Metric Alerts: This table shows a list of all the metric alerts specific to this cache.
Host Alerts: This table shows a list of alerts from the host on which this cache is running.
Push Replication Tables: If a push replication enabled cache is present in your cluster, you can see the Publisher and Subscriber tables.

13.2.3 Connection Manager Home Page

Use this page to view the details and controls of a Connection Manager instance in the Coherence cluster.

Figure 13-7 Connection Manager Home Page

This page contains the following sections:

General
- Service Name: The unique name assigned to the service.
- Node ID: An ID is automatically assigned to any node that is part of the cluster. This can be a new number or a number that belongs to a Departed node.
- Connection Count: The number of connections associated with the connection manager instance.
- Host IP: The IP address of the host machine.
- Refresh Time: The date and time on which the connection manager instance was last refreshed.
Bytes Sent and Received: This graph displays the number of bytes that were sent and received per minute. Click on the graph to drill down to the Bytes Sent Metric page.
Connections
- Remote Client: A unique hexadecimal number assigned to each connection.
- Service Name: The unique name assigned to the service.
- Node ID: An ID is automatically assigned to any node that is part of the cluster. This can be a new number or a number that belongs to a Departed node.
- Outgoing Byte Backlog: The number of outgoing bytes in the backlog.
- Outgoing Message Backlog: The number of outgoing messages in the backlog.
- Up Since: The date and time from which the connection manager instance is up.
- Bytes Received: The number of bytes received per minute.
- Bytes Sent: The number of bytes sent per minute.
Metric Alerts: This table shows a list of all the metric alerts specific to this connection manager.
Host Alerts: This table shows a list of alerts from the host on which this connection manager instance is running.

13.3 Performance Pages

Entity level performance pages give detailed views of the performance of this particular entity. For nodes and caches, there are two views - Charts and Metrics. You can select the option from the View drop-down list.
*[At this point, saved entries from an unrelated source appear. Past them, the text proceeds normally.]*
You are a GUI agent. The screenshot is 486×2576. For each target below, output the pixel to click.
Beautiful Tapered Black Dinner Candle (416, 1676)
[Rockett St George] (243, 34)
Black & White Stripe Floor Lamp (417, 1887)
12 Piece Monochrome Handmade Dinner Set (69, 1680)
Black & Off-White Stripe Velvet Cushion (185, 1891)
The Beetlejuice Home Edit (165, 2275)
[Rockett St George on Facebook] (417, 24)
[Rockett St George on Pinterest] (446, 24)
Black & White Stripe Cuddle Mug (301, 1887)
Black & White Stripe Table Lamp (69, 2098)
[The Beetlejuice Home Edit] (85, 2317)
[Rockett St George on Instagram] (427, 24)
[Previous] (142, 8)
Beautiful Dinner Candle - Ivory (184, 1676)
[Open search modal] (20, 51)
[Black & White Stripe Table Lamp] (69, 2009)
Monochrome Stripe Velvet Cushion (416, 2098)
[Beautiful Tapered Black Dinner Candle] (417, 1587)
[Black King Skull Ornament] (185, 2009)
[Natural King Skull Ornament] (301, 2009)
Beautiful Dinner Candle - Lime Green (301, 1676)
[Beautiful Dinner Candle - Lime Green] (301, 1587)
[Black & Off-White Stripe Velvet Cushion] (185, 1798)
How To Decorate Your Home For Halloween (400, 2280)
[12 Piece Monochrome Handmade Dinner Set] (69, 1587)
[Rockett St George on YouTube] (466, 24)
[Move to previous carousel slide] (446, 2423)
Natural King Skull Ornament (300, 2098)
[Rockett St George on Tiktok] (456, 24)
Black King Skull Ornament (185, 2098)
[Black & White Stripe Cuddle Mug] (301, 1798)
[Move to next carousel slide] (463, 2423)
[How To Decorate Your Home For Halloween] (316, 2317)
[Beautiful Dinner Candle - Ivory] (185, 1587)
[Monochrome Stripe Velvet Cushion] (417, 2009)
13.3.1 Node Performance Page

This page displays the performance of a specific node over a specified period of time. You can view either the charts or the actual metrics by selecting the appropriate option from the View drop-down list. If you select Charts option, you can see the average gets, puts, memory available, send queue size, and publisher and receiver success rates over the selected period of time. If you select the Metrics option, you can see the total and average metric values over the selected period of time.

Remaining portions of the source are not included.